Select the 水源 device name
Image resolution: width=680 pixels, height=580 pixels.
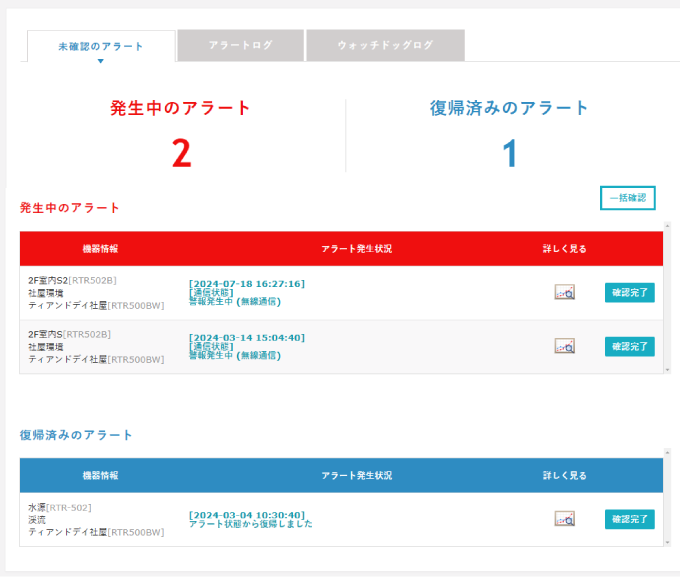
==
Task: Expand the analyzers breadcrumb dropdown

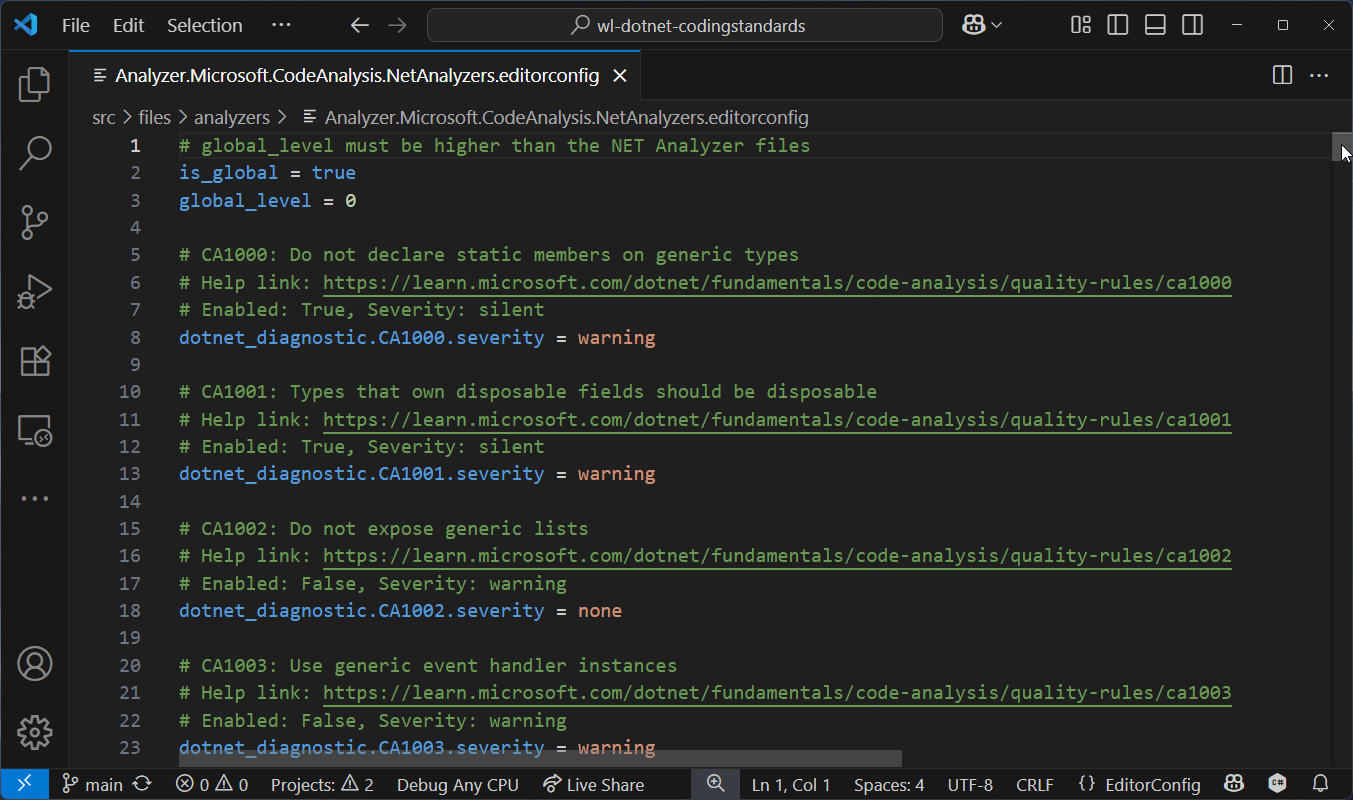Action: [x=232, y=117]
==
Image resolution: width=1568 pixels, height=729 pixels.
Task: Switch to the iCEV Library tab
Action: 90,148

Task instructions => All lines in the data above from the one with "Select the 水源 device name" through the one with "Image resolution: width=680" must be repeated exactly, and no others.

Written solution =>
Select the 水源 device name
Image resolution: width=680 pixels, height=580 pixels.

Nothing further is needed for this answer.